**Pixel coordinate grounding data:**

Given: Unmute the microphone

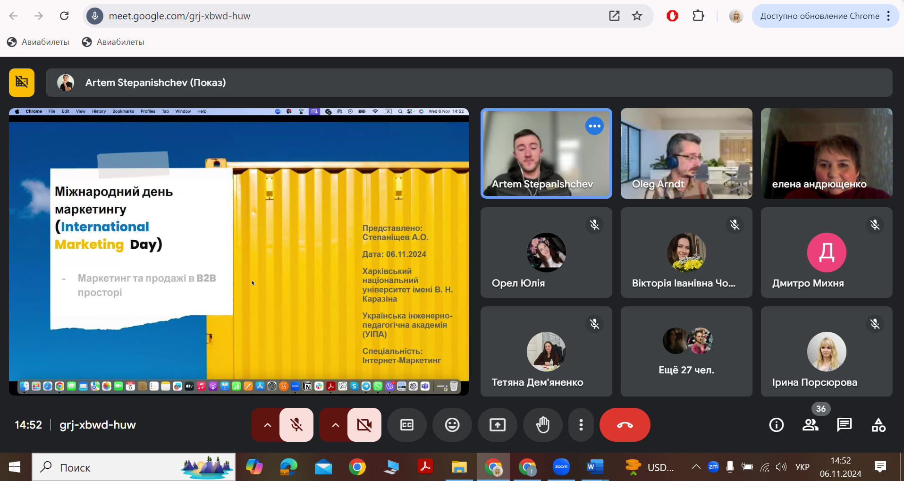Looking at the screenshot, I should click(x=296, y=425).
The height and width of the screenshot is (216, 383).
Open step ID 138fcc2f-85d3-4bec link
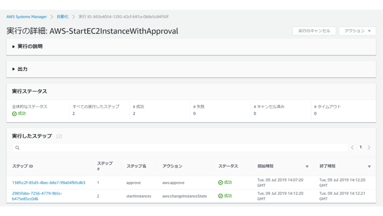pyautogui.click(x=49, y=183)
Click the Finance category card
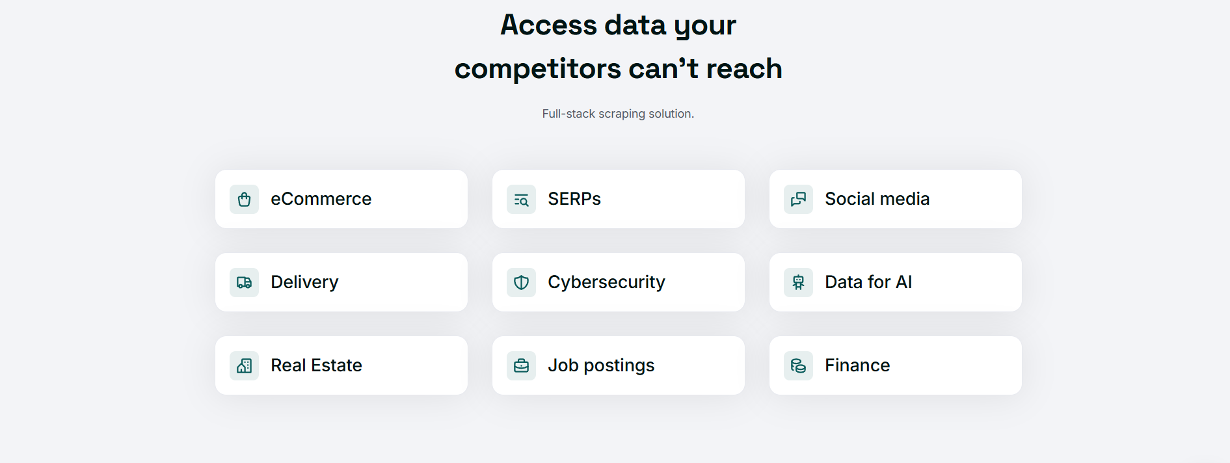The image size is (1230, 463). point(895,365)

**TASK:**
Nothing but the lines from the line with "The height and" through the last line of the data above should be printed, exactly as written and without pictures.

**ANSWER BOX:**
The height and width of the screenshot is (216, 383).
Open step ID 138fcc2f-85d3-4bec link
pyautogui.click(x=49, y=183)
Click the Finance category card
The image size is (1230, 463). point(895,365)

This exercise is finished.